- **Problem to work on**
Would you print the listing that follows exactly, but without its pictures?

- **Information**
++++++

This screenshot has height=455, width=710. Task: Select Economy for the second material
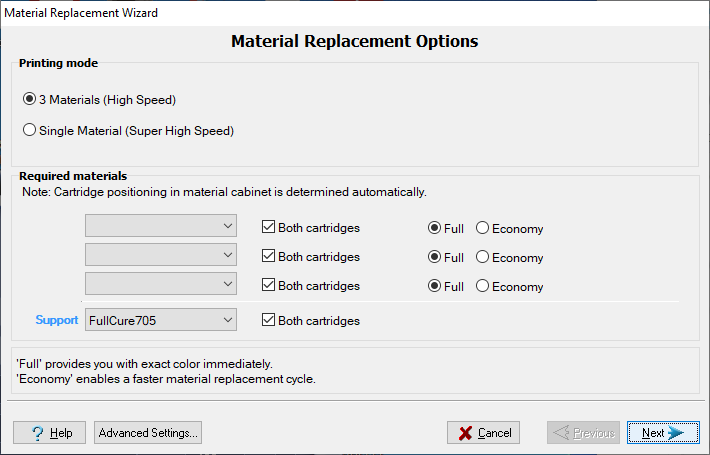coord(483,257)
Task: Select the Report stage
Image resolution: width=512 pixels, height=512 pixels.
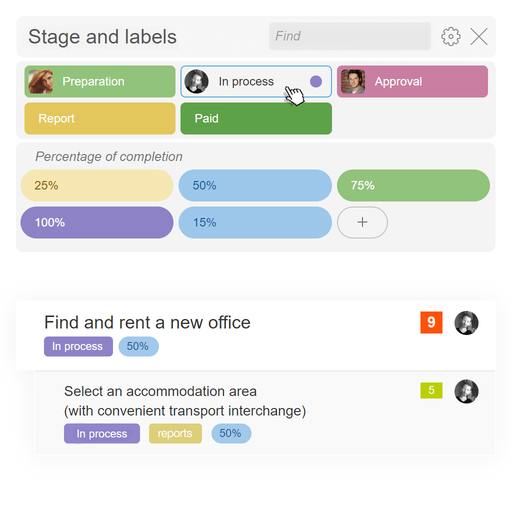Action: [100, 118]
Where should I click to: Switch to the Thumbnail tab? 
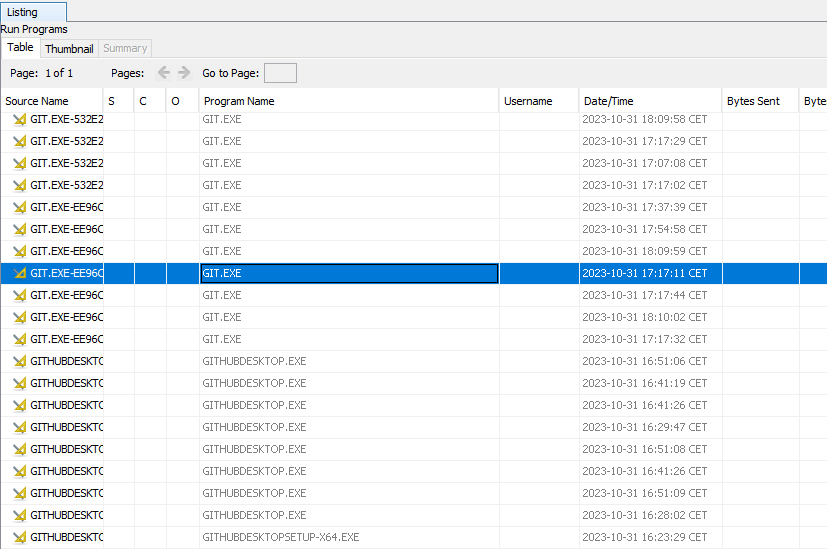pyautogui.click(x=69, y=48)
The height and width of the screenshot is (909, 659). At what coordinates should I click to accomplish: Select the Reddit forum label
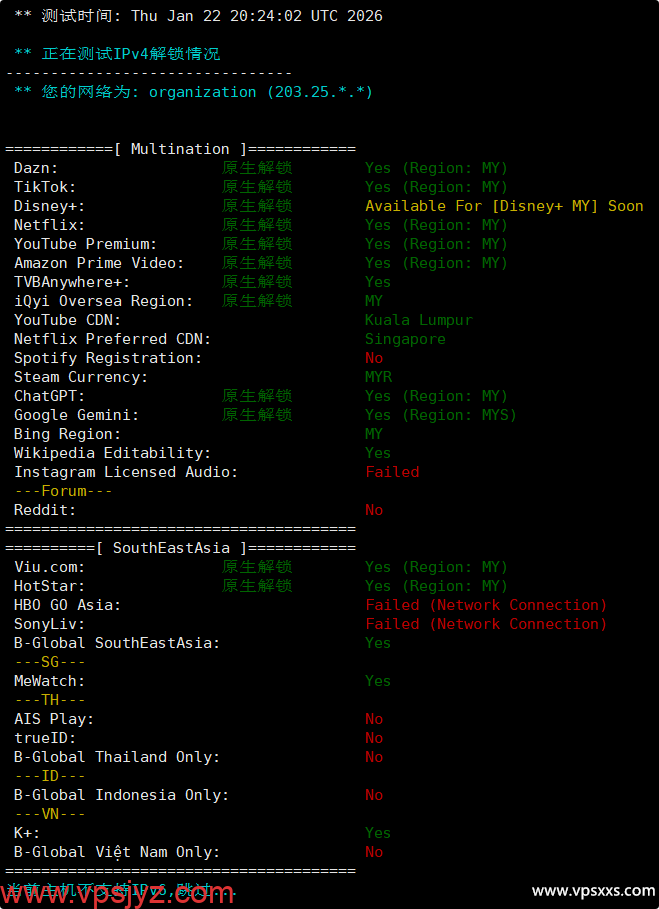click(45, 510)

++++++

- **Solution to this problem**
This screenshot has height=455, width=710. Task: Select Economy for the second material
coord(483,257)
Task: Select the Report stage
Image resolution: width=512 pixels, height=512 pixels.
Action: [100, 118]
Where should I click to: Switch to the Thumbnail tab? 
pyautogui.click(x=69, y=48)
The height and width of the screenshot is (909, 659). At what coordinates should I click to accomplish: Select the Reddit forum label
click(45, 510)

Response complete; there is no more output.